Re: Redoing eXclusive Page Frame Ownership (XPFO) with isolated CPUs in mind (for KVM to isolate its guests per CPU)

From: Liran Alon <liran.alon@oracle.com>
To: David Woodhouse <dwmw2@infradead.org>
Cc: Linus Torvalds <torvalds@linux-foundation.org>,
	Konrad Rzeszutek Wilk <konrad.wilk@oracle.com>,
	juerg.haefliger@hpe.com, deepa.srinivasan@oracle.com,
	Jim Mattson <jmattson@google.com>,
	Andrew Cooper <andrew.cooper3@citrix.com>,
	Linux Kernel Mailing List <linux-kernel@vger.kernel.org>,
	Boris Ostrovsky <boris.ostrovsky@oracle.com>,
	linux-mm <linux-mm@kvack.org>,
	Thomas Gleixner <tglx@linutronix.de>,
	joao.m.martins@oracle.com, pradeep.vincent@oracle.com,
	Andi Kleen <ak@linux.intel.com>,
	Khalid Aziz <khalid.aziz@oracle.com>,
	kanth.ghatraju@oracle.com, Kees Cook <keescook@google.com>,
	jsteckli@os.inf.tu-dresden.de,
	Kernel Hardening <kernel-hardening@lists.openwall.com>,
	chris.hyser@oracle.com, Tyler Hicks <tyhicks@canonical.com>,
	John Haxby <john.haxby@oracle.com>, Jon Masters <jcm@redhat.com>
Subject: Re: Redoing eXclusive Page Frame Ownership (XPFO) with isolated CPUs in mind (for KVM to isolate its guests per CPU)
Date: Tue, 21 Aug 2018 17:01:57 +0300	[thread overview]
Message-ID: <ED24D811-C740-417F-A443-B7A249F4FF4C@oracle.com> (raw)
In-Reply-To: <1534845423.10027.44.camel@infradead.org>

> On 21 Aug 2018, at 12:57, David Woodhouse <dwmw2@infradead.org> wrote:
> 
> Another alternative... I'm told POWER8 does an interesting thing with
> hyperthreading and gang scheduling for KVM. The host kernel doesn't
> actually *see* the hyperthreads at all, and KVM just launches the full
> set of siblings when it enters a guest, and gathers them again when any
> of them exits. That's definitely worth investigating as an option for
> x86, too.

I actually think that such scheduling mechanism which prevents leaking cache entries to sibling hyperthreads should co-exist together with the KVM address space isolation to fully mitigate L1TF and other similar vulnerabilities. The address space isolation should prevent VMExit handlers code gadgets from loading arbitrary host memory to the cache. Once VMExit code path switches to full host address space, then we should also make sure that no other sibling hyprethread is running in the guest.

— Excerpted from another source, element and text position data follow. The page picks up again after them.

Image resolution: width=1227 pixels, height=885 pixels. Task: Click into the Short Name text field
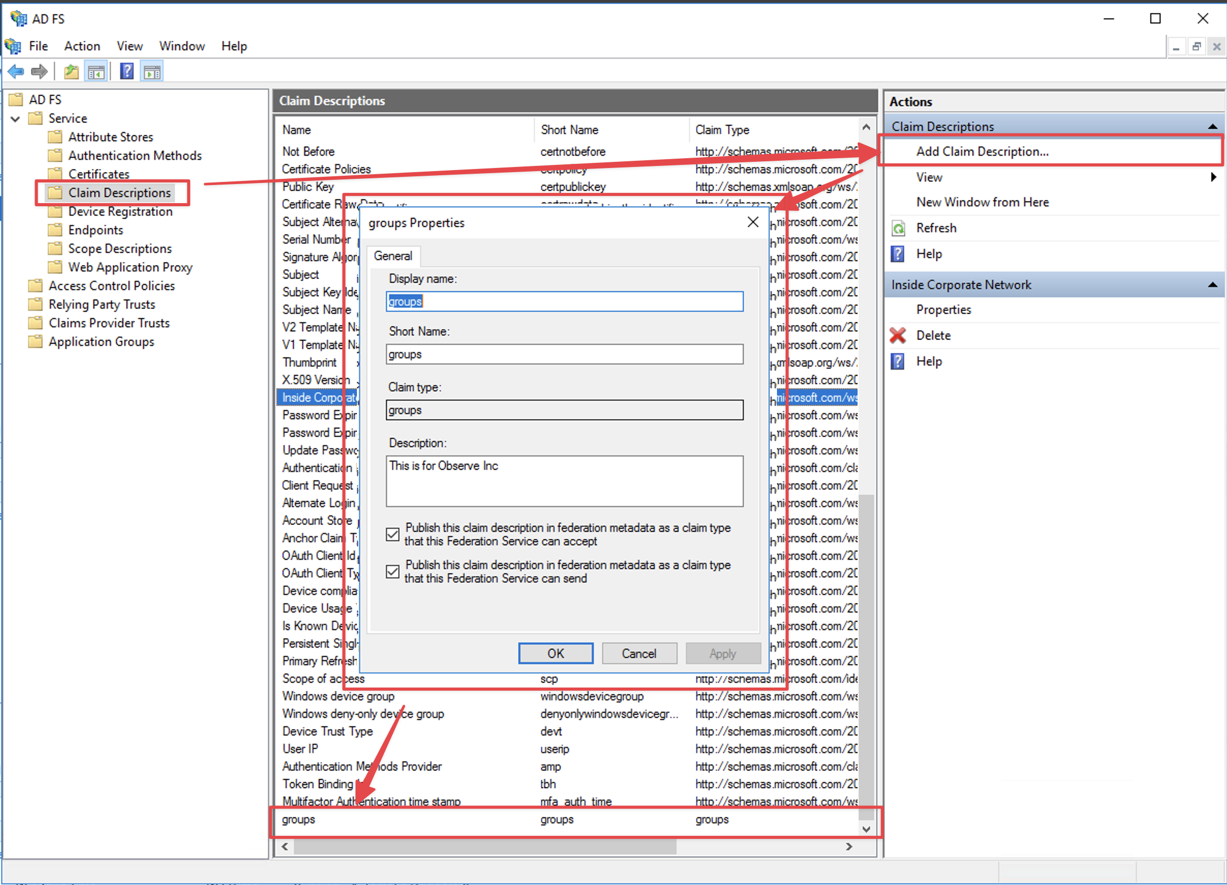[564, 354]
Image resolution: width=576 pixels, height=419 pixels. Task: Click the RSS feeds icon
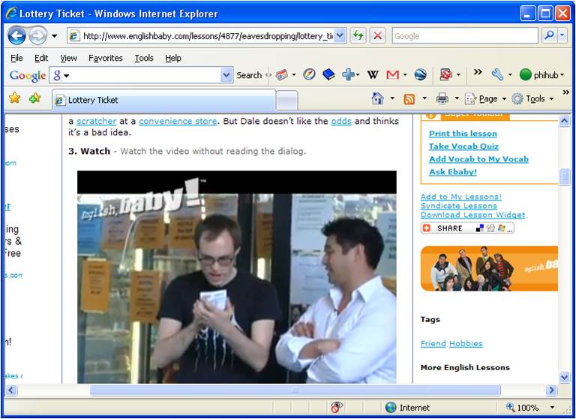click(x=410, y=98)
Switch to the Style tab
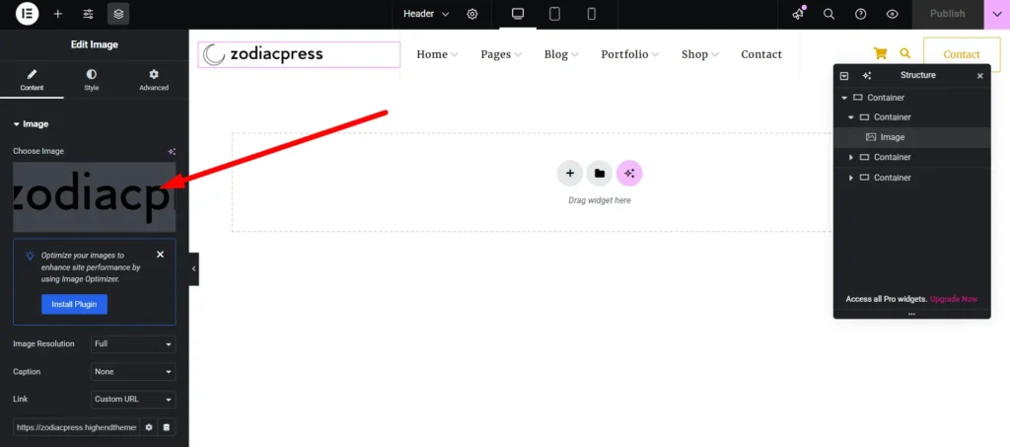Screen dimensions: 1010x447 [x=92, y=80]
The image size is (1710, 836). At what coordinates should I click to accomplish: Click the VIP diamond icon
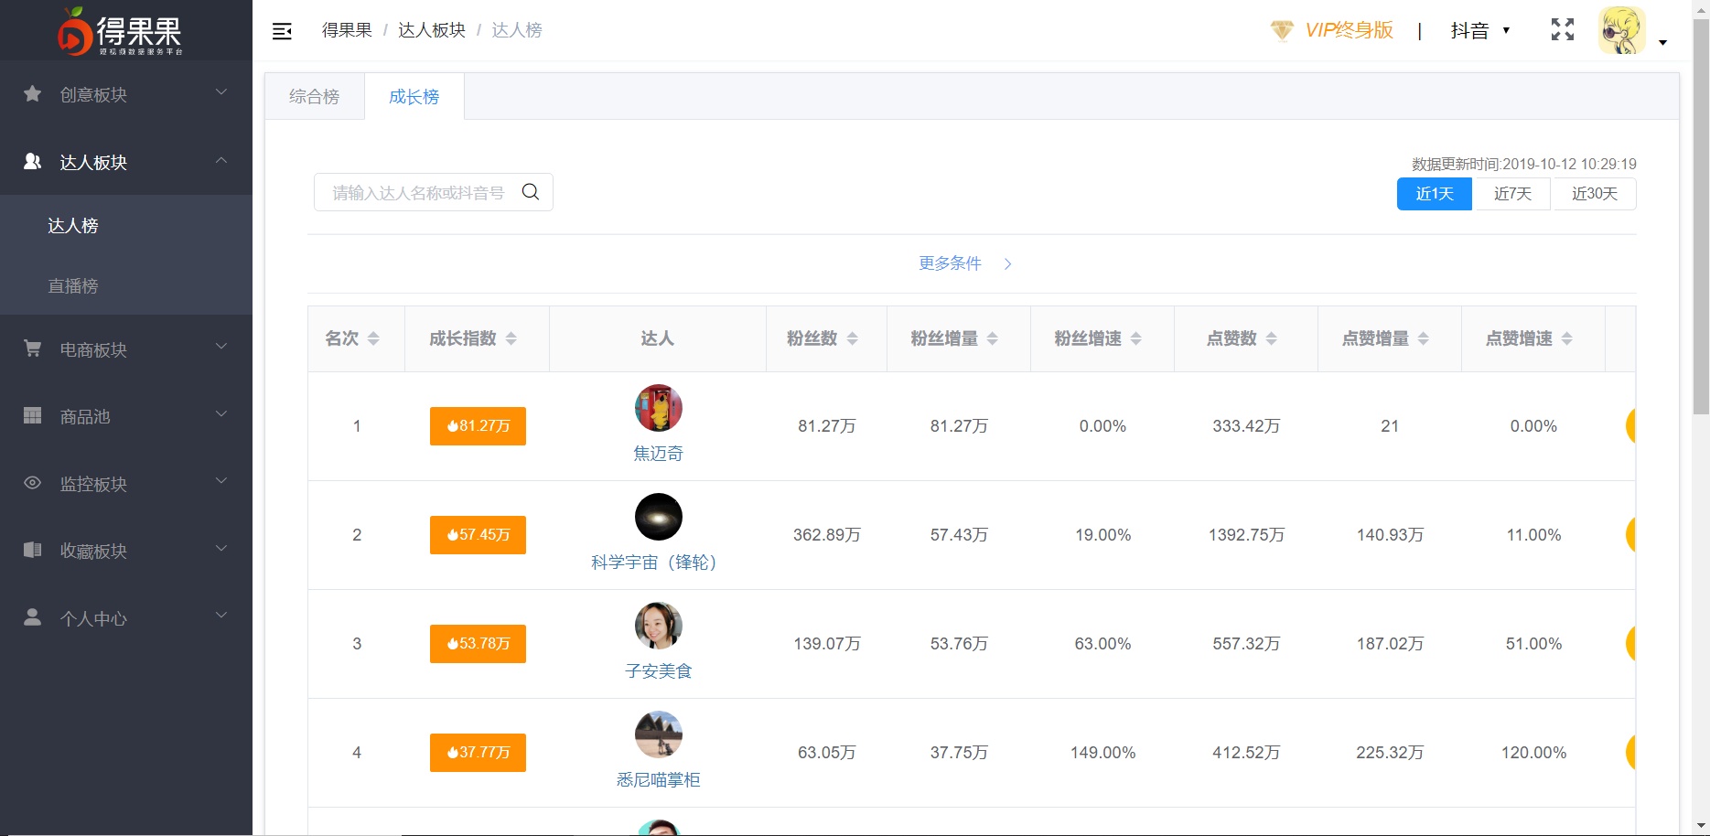coord(1282,30)
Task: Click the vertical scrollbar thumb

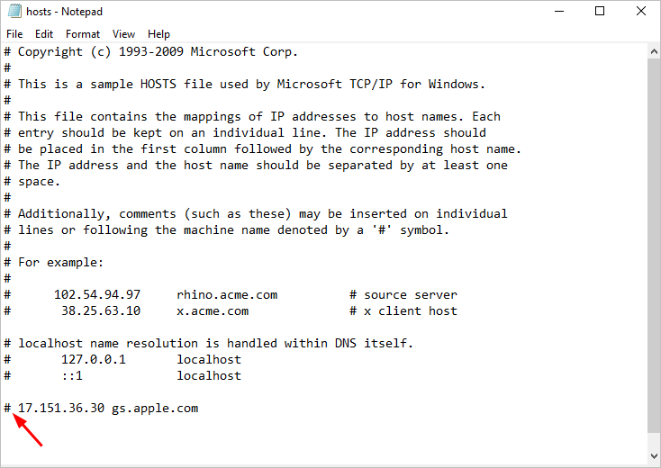Action: (x=654, y=245)
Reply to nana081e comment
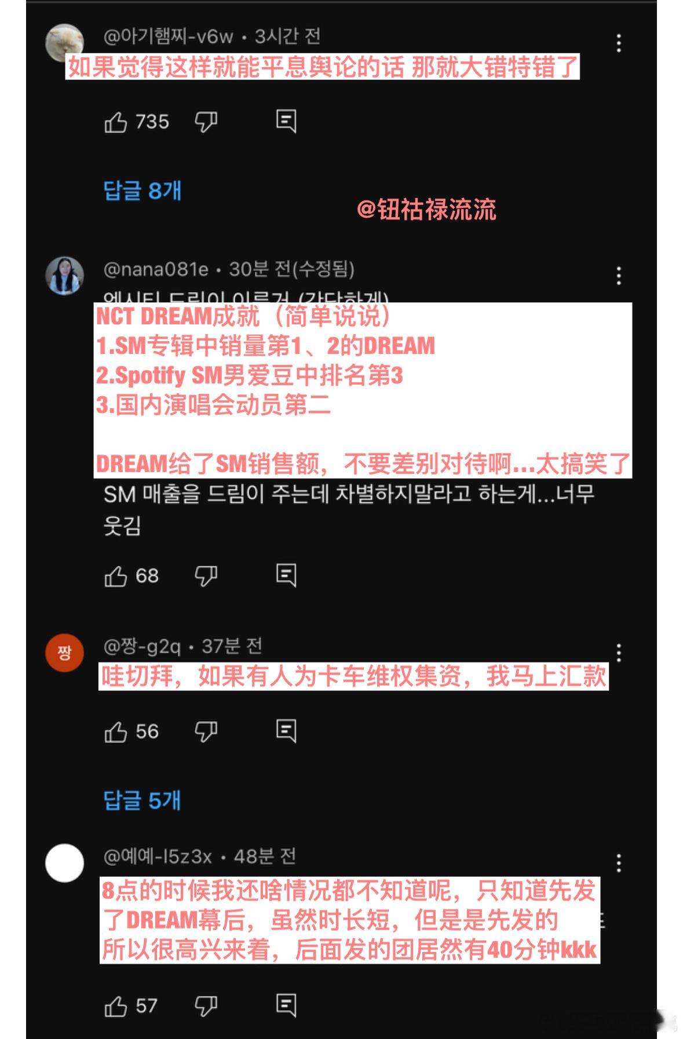The width and height of the screenshot is (683, 1039). coord(286,576)
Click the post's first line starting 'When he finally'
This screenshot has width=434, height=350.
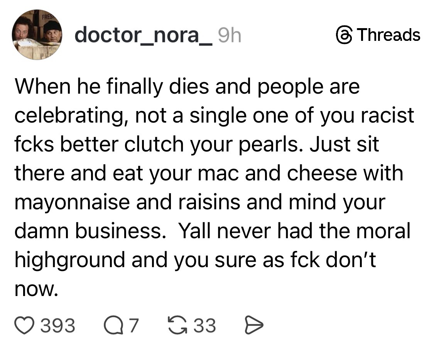tap(187, 86)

Focusing on the scheduling mechanism, we must make sure that when a logical processor runs guest code, all siblings logical processors must run code which do not populate L1D cache with information unrelated to this VM. This includes forbidding one logical processor to run guest code while sibling is running a host task such as a NIC interrupt handler.
Thus, when a vCPU thread exits the guest into the host and VMExit handler reaches code flow which could populate L1D cache with this information, we should force an exit from the guest of the siblings logical processors, such that they will be allowed to resume only on a core which we can promise that the L1D cache is free from information unrelated to this VM.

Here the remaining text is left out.